The music room at Central High School served as a makeshift football field Tuesday as the room echoed with the sounds of the Mighty Warrior Fight Song.
"We'll be inside for the majority of the day because of the heat," said Ollie Liddell, director of the band.
With it too hot to go outside instructors and musicians had to find another way to practice.
However, they said they were prepared.
"We plan for it, we anticipate temperatures being hot," he explained.
Tuesday morning's marching band practice was held in the gym.
Throughout the day the students played inside, until after 6 p.m. when they went outside to do marching drills.
Just like athletes practicing for fall sports, the rules in the state of Tennessee applied to them too.
They are allowed to practice outside in temperatures between 100 and 104 degrees but any higher and practice is canceled or moved.
"It has to be below 105 heat index so we'll pray it holds," said Liddell with a smile.
One big key of advice the instructors gave to the student:
"To stay hydrated and drink before, drink after, drink when you're at home. Drink water, plenty of water," said Roderick White, assistant director of the band.

◆ Recorded information
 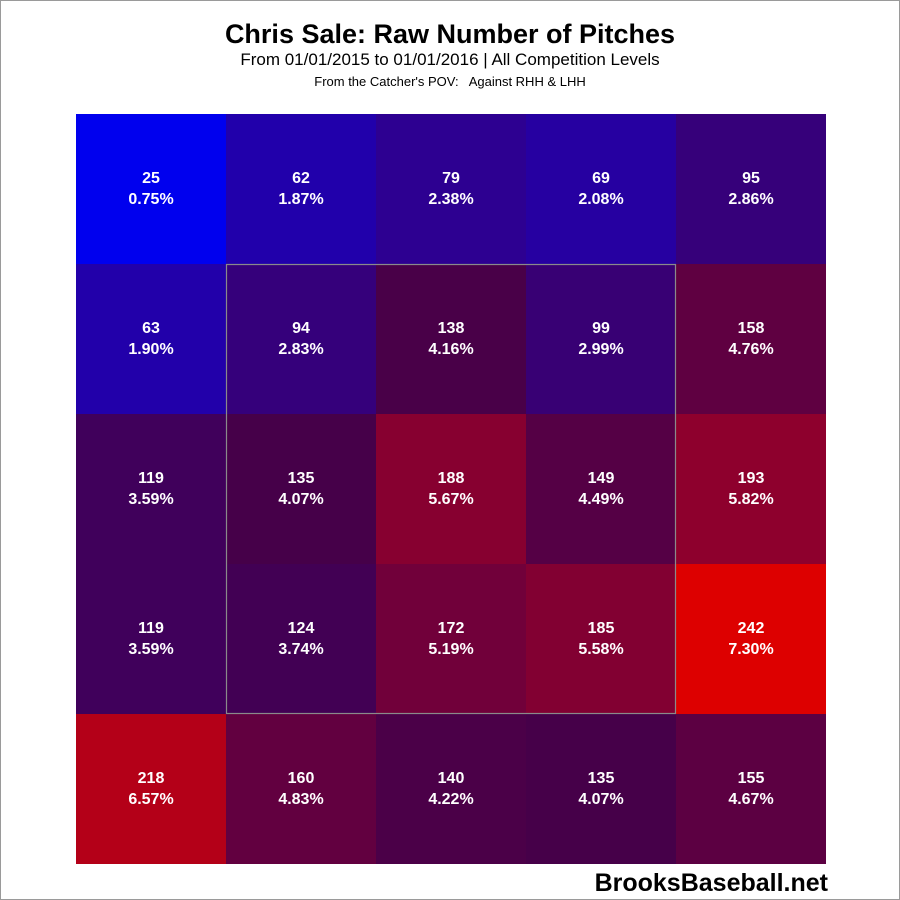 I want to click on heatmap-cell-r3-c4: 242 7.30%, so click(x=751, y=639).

==

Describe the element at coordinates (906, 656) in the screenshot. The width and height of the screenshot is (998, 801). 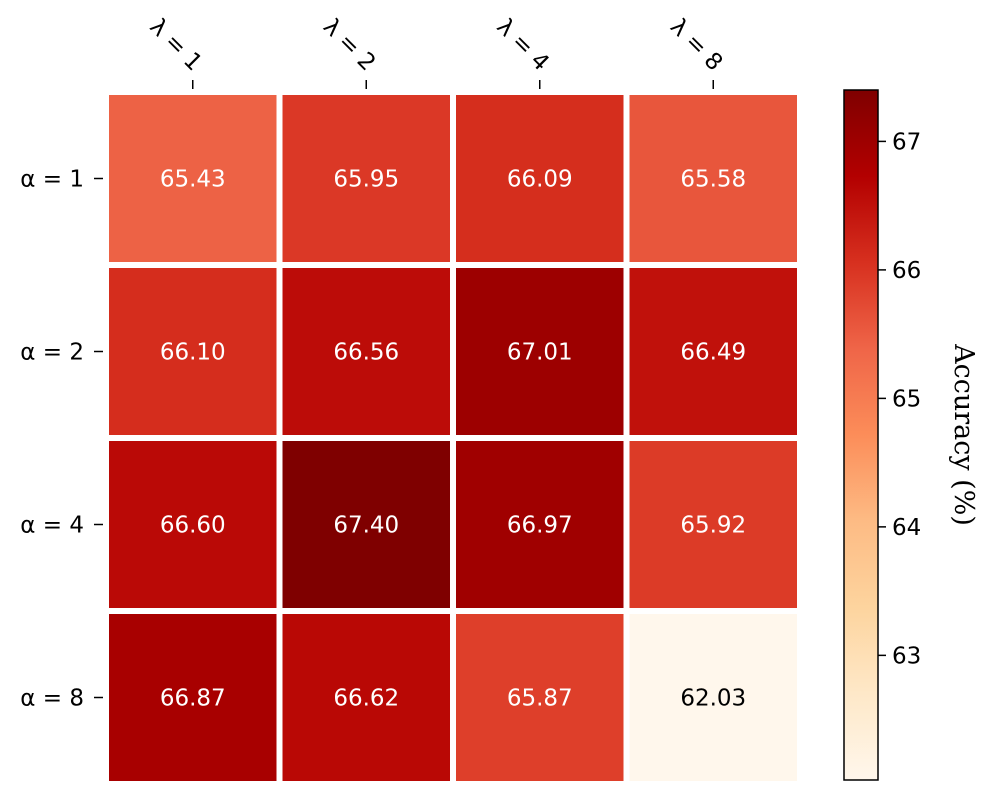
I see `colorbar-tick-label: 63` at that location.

◆ Work instructions
• a. How would you say this sentence from the band practice article in Spanish: "Tuesday morning's marching band practice was held in the gym."?
• b. Could you continue the band practice article, picking up right after its final sentence?

◆ Expected outputs
• a. La práctica de la banda de marcha del martes por la mañana se llevó a cabo en el gimnasio.

• b.
The students received frequent breaks, something band members said they took advantage of.
"When it does get super hot we either come in or take a water break," said Kimani Cameron, who plays the trombone.
Band members might not be sprinting down the field but they were forced to carry heavy equipment for long periods of time.
Alex Scott, who plays the tuba, said it's a mental test.
"It gets heavy if you think about it. If you have a clear mindset it's light as air," he explained.
For drum major and class leader Carl Palmer III the heat was just an obstacle to get to the prize.
"They may feel as if it's too hot, but then you talk to them and it gets their mind off the heat and makes it to what we're working hard for and that's a trophy at the end of year," said Palmer.